━━━ Exercise data

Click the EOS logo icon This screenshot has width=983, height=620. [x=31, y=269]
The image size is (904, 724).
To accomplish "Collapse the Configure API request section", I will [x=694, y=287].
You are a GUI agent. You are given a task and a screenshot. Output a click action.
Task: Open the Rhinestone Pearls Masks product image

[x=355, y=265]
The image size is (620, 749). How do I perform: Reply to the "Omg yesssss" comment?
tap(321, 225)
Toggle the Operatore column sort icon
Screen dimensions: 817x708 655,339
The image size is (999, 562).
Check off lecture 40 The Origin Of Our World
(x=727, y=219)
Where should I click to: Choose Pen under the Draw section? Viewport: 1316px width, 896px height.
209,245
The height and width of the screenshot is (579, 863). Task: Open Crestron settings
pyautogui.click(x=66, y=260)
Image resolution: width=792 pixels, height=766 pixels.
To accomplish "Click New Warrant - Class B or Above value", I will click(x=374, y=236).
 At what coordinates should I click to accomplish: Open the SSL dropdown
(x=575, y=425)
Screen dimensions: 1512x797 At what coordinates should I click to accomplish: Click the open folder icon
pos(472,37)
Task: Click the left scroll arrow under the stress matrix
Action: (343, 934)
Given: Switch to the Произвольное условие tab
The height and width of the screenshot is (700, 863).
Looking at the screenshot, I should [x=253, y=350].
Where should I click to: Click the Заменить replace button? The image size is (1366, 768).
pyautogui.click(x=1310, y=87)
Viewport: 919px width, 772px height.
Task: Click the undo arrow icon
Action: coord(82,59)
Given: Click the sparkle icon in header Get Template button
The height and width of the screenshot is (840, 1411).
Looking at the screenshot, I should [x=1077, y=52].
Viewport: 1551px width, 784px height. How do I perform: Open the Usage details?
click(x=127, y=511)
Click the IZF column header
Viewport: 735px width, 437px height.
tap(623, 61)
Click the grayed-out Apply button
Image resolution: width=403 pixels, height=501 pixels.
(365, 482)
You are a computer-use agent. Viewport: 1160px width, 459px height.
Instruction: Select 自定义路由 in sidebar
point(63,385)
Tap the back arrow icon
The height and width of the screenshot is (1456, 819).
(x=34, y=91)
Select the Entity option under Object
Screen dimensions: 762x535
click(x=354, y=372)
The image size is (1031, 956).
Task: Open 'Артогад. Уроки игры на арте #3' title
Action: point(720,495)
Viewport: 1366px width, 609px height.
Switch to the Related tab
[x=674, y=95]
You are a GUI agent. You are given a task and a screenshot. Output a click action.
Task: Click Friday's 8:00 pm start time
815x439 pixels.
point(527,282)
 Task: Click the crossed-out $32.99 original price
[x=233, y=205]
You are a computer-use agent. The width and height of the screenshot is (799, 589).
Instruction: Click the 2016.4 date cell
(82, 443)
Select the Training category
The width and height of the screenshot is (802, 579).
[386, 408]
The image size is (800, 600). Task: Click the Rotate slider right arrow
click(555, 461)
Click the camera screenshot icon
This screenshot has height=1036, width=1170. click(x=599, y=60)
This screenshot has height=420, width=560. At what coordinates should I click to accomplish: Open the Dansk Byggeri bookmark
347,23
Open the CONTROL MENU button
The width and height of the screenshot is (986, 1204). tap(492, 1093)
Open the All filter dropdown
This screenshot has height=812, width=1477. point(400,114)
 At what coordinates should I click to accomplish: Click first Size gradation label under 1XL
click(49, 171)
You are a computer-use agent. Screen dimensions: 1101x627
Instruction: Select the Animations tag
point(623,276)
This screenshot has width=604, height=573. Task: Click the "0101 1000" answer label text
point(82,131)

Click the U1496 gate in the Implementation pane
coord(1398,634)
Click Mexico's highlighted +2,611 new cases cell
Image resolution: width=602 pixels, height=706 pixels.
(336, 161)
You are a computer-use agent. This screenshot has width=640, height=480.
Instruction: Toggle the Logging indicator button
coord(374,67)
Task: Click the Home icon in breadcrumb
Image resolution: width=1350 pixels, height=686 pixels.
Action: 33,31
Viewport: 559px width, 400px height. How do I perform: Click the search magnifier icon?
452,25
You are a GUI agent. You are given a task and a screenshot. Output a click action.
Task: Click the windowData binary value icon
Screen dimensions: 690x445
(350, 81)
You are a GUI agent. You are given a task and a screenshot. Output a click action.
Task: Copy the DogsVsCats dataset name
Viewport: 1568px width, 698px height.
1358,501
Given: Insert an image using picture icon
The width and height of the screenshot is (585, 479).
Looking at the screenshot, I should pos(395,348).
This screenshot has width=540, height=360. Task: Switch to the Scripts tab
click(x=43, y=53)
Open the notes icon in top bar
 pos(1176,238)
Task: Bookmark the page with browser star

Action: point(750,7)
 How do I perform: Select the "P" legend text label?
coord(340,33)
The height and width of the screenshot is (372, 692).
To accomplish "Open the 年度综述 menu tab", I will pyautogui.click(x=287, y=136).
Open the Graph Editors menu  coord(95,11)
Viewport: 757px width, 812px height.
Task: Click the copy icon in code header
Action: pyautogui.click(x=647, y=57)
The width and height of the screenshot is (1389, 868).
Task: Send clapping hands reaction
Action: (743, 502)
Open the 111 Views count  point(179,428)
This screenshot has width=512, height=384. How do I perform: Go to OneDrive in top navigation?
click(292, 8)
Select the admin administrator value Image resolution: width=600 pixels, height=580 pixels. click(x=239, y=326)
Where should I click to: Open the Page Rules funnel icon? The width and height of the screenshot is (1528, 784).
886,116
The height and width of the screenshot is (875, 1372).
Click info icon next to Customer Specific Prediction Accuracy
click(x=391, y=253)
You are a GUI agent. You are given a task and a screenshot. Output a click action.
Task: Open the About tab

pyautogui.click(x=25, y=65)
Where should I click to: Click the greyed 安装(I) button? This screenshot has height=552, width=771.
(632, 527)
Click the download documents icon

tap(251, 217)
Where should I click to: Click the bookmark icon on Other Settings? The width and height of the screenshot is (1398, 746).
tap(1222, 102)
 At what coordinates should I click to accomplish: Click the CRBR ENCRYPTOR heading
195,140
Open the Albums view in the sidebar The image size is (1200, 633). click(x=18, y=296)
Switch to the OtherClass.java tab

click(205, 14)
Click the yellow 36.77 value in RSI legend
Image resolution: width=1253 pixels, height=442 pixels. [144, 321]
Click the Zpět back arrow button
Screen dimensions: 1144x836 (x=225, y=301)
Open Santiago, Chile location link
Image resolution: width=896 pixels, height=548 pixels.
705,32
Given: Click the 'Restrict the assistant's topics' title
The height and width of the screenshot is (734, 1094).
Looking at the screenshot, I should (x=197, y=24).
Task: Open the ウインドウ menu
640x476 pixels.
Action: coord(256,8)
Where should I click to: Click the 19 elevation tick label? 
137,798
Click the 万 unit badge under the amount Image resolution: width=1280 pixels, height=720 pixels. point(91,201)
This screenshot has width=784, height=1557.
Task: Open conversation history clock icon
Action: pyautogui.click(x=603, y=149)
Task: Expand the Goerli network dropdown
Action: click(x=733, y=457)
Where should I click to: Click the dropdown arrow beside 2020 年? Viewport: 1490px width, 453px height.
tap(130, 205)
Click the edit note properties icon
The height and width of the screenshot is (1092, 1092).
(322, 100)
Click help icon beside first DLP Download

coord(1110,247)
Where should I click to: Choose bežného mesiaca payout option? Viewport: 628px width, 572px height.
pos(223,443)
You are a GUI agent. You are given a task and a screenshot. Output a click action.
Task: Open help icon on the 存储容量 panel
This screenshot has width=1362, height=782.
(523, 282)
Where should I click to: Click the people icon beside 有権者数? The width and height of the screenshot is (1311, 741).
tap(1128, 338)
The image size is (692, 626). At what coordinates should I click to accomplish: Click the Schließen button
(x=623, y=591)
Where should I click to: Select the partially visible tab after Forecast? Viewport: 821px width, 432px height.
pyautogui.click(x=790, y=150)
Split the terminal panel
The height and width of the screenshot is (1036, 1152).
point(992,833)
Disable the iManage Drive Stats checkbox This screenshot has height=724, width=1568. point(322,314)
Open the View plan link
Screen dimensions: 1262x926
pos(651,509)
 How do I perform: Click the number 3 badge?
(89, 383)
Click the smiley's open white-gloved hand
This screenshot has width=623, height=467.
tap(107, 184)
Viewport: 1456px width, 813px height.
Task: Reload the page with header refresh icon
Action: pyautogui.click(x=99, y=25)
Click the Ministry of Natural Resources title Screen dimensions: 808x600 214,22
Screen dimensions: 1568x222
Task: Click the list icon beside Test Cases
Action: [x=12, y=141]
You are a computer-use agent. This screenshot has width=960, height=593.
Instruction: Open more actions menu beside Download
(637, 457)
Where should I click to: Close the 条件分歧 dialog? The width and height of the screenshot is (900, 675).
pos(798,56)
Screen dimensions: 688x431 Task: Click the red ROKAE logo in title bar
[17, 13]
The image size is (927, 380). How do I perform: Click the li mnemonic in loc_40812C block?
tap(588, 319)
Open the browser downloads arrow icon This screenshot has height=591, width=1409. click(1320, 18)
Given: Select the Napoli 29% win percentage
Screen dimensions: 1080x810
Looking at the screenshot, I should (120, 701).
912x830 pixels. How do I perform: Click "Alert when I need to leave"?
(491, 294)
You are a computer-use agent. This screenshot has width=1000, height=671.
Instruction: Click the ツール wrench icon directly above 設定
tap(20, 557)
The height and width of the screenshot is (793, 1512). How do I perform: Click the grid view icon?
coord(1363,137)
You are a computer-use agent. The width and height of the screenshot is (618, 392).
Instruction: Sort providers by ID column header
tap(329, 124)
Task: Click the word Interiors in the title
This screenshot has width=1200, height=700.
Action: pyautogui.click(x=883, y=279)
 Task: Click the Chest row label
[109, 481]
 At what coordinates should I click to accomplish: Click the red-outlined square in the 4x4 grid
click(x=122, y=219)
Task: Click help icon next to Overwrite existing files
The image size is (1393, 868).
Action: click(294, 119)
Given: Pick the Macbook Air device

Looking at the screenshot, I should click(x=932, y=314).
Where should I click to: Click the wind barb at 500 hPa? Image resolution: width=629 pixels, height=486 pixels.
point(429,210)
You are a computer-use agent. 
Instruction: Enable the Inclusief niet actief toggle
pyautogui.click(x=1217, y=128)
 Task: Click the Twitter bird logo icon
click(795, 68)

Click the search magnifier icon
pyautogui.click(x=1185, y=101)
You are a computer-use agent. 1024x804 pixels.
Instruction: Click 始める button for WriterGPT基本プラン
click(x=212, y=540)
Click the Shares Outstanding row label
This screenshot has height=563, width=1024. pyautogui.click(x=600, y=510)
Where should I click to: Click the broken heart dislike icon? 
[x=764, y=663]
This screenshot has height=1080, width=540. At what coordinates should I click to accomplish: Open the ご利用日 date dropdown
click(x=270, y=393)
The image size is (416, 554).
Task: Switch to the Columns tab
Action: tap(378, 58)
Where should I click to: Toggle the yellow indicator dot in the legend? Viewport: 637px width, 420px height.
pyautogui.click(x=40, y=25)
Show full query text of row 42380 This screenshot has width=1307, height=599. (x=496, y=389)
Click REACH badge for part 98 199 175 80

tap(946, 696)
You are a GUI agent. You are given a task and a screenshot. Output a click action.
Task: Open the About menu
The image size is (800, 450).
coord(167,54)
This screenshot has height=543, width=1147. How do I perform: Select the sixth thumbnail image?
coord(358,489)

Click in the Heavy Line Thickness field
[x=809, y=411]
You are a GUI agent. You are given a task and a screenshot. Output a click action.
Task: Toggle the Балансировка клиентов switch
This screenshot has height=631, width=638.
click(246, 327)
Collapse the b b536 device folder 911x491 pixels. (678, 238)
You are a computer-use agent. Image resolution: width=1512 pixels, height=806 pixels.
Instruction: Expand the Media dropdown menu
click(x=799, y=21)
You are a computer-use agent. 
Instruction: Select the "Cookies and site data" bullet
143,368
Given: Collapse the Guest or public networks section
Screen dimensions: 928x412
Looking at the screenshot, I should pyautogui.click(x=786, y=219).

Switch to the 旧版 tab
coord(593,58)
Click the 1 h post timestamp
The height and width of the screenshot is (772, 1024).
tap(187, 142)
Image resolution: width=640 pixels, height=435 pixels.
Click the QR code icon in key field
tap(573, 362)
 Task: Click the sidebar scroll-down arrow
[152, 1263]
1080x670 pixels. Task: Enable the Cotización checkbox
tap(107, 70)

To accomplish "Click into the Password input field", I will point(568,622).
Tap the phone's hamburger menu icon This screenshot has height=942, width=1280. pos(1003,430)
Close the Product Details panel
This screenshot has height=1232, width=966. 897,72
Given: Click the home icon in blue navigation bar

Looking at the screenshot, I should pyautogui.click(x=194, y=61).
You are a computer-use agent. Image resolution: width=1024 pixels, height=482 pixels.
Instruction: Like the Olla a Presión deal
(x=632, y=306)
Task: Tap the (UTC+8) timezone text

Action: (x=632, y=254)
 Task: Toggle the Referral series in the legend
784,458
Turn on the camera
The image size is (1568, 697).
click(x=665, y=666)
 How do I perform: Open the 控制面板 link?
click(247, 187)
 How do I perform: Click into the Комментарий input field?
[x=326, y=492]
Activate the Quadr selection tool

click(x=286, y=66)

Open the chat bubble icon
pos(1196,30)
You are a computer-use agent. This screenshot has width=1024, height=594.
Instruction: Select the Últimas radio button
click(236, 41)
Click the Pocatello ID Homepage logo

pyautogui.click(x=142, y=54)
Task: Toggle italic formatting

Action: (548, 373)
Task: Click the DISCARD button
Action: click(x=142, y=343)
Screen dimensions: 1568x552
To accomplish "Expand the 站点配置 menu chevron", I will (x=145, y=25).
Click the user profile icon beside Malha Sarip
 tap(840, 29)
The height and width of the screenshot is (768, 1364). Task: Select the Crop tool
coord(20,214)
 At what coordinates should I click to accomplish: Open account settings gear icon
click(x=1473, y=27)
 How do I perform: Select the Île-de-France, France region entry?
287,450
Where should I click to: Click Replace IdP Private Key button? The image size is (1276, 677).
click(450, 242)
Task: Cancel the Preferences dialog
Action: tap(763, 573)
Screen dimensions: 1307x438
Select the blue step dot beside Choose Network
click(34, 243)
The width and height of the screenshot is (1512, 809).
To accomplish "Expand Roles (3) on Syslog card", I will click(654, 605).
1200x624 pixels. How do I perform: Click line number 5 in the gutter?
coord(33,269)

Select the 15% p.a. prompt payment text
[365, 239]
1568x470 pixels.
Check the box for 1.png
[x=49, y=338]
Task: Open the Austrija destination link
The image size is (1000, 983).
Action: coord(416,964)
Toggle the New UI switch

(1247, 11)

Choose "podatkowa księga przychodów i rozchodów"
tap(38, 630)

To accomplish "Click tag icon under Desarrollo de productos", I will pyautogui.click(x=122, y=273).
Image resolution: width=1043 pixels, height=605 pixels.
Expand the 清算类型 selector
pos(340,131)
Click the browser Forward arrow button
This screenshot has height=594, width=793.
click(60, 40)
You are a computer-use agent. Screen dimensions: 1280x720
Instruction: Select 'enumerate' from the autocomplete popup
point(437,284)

━━━━━━

__Task requirements__: Go through the listing above line by line and say how many lines hold the word "Collapse". Reply with that number only.

__Your solution__: 3